::: SOURCE MATERIAL :::

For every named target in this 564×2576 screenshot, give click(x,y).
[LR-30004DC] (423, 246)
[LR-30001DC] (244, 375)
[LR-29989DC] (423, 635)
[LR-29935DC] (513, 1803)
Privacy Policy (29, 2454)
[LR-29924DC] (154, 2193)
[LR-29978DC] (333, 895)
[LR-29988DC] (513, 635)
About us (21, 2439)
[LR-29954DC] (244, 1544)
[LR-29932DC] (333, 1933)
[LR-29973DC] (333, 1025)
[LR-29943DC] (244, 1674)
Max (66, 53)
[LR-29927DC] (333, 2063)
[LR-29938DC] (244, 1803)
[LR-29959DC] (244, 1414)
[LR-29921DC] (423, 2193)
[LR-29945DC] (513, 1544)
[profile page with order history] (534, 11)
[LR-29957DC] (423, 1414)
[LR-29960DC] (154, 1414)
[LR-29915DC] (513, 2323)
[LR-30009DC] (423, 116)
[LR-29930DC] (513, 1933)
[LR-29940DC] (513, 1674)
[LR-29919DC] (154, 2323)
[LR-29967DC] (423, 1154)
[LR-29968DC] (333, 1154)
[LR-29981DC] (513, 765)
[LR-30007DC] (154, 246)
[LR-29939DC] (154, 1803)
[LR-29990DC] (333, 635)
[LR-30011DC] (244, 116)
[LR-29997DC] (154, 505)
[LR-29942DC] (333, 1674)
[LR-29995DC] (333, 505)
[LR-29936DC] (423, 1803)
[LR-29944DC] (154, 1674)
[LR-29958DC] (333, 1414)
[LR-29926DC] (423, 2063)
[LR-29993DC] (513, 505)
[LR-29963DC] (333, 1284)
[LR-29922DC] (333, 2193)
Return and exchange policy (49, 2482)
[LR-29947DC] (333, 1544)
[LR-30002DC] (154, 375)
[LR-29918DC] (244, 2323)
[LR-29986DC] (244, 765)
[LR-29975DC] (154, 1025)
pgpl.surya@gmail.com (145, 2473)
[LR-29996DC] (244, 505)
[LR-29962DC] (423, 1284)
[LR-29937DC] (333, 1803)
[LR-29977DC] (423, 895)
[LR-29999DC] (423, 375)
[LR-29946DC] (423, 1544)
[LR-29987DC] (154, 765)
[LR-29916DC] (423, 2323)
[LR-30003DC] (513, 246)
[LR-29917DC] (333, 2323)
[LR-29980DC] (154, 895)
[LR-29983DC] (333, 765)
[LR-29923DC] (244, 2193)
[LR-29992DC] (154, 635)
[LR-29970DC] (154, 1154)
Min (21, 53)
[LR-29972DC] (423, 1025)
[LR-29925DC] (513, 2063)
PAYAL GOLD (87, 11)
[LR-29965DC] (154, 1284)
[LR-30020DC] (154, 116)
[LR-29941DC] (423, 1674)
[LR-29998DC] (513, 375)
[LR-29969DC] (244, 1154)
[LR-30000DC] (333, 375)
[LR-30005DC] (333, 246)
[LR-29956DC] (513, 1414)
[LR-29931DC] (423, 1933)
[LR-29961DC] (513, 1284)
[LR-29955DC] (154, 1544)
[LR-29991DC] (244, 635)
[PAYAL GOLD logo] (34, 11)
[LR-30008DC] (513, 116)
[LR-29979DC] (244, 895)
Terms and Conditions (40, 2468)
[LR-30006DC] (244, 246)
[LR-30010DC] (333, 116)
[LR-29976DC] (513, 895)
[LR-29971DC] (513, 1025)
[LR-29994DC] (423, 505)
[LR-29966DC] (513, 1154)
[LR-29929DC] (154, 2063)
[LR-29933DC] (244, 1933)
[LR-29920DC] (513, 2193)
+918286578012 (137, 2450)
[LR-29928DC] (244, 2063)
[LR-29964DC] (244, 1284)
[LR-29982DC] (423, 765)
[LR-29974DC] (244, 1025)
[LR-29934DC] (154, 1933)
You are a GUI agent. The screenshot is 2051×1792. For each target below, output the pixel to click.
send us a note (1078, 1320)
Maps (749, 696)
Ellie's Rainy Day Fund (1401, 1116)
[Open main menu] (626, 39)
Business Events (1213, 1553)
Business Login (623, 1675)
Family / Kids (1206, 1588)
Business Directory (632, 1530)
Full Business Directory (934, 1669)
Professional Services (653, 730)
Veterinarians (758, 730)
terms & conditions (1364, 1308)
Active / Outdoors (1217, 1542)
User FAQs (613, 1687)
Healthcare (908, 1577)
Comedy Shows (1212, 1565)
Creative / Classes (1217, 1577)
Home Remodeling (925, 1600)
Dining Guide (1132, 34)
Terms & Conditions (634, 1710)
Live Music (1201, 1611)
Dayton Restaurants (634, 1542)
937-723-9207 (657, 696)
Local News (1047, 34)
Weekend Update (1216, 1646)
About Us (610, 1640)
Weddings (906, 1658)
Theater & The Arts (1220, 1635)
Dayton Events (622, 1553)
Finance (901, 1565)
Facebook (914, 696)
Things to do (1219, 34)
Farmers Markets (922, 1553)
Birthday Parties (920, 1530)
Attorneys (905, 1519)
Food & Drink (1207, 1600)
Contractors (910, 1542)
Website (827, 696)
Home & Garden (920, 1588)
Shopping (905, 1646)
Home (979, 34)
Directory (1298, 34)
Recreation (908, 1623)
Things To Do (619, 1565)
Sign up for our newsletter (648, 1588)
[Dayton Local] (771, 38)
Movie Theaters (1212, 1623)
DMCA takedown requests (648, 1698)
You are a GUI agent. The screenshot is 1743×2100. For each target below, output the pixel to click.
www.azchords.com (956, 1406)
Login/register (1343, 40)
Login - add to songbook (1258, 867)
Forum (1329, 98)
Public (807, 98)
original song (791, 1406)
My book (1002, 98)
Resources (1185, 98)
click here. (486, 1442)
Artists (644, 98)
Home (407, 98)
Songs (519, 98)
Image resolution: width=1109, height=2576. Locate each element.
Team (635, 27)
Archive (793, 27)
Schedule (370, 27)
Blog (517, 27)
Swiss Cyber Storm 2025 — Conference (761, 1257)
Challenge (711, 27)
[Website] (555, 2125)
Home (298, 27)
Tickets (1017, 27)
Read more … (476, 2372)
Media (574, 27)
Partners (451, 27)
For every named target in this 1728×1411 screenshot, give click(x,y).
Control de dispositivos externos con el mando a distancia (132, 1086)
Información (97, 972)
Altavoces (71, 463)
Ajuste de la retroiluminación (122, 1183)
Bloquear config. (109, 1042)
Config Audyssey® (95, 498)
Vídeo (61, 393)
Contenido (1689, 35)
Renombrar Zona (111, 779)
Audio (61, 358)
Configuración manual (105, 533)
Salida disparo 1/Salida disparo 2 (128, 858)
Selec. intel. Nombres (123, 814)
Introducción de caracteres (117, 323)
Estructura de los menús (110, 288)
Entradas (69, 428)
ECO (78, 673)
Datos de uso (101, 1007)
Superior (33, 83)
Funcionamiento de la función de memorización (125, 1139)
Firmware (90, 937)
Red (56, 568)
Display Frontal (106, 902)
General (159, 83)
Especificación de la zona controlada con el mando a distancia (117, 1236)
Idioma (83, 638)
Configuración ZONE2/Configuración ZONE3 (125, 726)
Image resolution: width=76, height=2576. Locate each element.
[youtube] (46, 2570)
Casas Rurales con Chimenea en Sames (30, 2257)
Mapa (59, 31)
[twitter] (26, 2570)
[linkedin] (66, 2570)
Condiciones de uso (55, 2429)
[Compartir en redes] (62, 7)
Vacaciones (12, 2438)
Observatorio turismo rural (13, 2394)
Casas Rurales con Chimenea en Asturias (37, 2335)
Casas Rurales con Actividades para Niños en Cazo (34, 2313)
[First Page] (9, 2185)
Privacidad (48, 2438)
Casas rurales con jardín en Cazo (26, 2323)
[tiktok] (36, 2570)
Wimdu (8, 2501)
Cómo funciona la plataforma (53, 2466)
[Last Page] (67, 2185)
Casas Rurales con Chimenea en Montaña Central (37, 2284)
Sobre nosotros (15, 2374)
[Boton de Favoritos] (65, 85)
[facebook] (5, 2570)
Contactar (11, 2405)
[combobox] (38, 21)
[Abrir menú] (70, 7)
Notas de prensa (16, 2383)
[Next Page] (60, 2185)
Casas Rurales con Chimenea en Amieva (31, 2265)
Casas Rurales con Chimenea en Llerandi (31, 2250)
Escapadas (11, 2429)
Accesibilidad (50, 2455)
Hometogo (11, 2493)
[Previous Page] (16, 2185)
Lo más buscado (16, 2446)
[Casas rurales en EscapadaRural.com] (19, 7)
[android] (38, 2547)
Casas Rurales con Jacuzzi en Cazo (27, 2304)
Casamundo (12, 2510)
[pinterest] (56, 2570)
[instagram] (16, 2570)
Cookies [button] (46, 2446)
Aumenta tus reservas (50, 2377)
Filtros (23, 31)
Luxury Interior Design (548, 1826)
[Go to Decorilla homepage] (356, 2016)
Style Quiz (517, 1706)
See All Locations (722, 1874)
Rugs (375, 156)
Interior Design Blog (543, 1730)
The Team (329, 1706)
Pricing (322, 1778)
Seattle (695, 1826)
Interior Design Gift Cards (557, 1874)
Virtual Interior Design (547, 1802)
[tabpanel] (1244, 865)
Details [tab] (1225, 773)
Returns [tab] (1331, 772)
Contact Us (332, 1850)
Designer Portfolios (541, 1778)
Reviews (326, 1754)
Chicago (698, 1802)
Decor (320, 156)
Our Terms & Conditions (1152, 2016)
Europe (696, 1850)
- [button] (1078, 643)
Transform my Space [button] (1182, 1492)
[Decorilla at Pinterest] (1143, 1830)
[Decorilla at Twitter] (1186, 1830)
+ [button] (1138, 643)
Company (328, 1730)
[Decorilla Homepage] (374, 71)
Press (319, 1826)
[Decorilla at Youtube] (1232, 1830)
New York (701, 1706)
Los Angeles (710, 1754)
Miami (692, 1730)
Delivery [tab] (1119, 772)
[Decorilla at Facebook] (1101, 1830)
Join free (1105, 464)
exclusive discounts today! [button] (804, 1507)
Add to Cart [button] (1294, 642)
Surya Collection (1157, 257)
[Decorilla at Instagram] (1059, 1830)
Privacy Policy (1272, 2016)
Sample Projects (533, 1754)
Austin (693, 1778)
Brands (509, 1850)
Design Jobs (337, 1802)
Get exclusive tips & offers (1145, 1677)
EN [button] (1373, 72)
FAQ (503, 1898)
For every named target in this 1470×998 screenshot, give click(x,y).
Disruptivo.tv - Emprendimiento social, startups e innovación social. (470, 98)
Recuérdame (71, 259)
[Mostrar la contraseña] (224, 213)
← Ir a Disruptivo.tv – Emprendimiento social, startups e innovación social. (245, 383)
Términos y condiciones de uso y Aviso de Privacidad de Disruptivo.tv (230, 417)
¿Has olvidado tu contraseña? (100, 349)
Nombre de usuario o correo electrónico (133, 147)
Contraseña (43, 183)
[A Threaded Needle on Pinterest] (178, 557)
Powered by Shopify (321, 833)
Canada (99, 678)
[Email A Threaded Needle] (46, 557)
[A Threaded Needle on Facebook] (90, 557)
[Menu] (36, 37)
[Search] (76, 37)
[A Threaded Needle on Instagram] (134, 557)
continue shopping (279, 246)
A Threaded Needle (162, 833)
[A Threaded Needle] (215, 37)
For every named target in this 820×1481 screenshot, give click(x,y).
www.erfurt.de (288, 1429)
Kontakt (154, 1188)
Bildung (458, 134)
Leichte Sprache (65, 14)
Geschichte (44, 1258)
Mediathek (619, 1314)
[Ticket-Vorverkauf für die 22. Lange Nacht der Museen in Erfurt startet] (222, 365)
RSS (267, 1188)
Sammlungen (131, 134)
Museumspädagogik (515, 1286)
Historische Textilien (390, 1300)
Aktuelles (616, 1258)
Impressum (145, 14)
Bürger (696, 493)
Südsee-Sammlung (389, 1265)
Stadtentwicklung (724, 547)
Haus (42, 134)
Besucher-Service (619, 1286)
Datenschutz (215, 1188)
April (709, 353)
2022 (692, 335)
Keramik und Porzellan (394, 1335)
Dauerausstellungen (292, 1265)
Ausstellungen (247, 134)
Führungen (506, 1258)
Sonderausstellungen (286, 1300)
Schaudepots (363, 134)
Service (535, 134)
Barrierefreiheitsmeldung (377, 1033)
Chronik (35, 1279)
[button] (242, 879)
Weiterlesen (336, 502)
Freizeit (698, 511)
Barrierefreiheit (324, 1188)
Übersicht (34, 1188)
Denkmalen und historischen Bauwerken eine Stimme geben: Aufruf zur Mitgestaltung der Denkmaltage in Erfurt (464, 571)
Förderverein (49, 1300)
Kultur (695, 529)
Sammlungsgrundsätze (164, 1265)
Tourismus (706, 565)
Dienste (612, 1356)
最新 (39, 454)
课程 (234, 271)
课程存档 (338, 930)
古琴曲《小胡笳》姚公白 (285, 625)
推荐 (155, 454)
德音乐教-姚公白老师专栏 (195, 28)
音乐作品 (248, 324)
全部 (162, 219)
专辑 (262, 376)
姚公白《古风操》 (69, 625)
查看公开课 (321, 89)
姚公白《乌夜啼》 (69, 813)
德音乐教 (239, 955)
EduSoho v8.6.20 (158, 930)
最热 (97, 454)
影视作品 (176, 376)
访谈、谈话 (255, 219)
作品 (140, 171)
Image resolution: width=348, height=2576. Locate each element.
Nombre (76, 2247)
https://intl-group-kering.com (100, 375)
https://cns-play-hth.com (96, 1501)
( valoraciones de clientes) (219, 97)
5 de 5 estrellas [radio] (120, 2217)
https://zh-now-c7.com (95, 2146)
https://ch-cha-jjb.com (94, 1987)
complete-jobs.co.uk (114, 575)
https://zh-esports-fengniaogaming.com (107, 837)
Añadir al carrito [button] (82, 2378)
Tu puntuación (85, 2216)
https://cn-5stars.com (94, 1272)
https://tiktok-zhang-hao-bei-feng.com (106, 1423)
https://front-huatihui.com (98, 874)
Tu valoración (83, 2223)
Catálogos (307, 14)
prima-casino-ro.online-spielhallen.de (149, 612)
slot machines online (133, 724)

:::

■ DIRECTIONS: The entries above hold the needed span. Transcribe exactly the lines from the one with "Casas Rurales con Chimenea en Sames" to the one with "Interior Design Blog (543, 1730)", both included.

■ ANSWER BOX:
Casas Rurales con Chimenea en Sames (30, 2257)
Mapa (59, 31)
[twitter] (26, 2570)
[linkedin] (66, 2570)
Condiciones de uso (55, 2429)
[Compartir en redes] (62, 7)
Vacaciones (12, 2438)
Observatorio turismo rural (13, 2394)
Casas Rurales con Chimenea en Asturias (37, 2335)
Casas Rurales con Actividades para Niños en Cazo (34, 2313)
[First Page] (9, 2185)
Privacidad (48, 2438)
Casas rurales con jardín en Cazo (26, 2323)
[tiktok] (36, 2570)
Wimdu (8, 2501)
Cómo funciona la plataforma (53, 2466)
[Last Page] (67, 2185)
Casas Rurales con Chimenea en Montaña Central (37, 2284)
Sobre nosotros (15, 2374)
[Boton de Favoritos] (65, 85)
[facebook] (5, 2570)
Contactar (11, 2405)
[combobox] (38, 21)
[Abrir menú] (70, 7)
Notas de prensa (16, 2383)
[Next Page] (60, 2185)
Casas Rurales con Chimenea en Amieva (31, 2265)
Casas Rurales con Chimenea en Llerandi (31, 2250)
Escapadas (11, 2429)
Accesibilidad (50, 2455)
Hometogo (11, 2493)
[Previous Page] (16, 2185)
Lo más buscado (16, 2446)
[Casas rurales en EscapadaRural.com] (19, 7)
[android] (38, 2547)
Casas Rurales con Jacuzzi en Cazo (27, 2304)
Casamundo (12, 2510)
[pinterest] (56, 2570)
[instagram] (16, 2570)
Cookies [button] (46, 2446)
Aumenta tus reservas (50, 2377)
Filtros (23, 31)
Luxury Interior Design (548, 1826)
[Go to Decorilla homepage] (356, 2016)
Style Quiz (517, 1706)
See All Locations (722, 1874)
Rugs (375, 156)
Interior Design Blog (543, 1730)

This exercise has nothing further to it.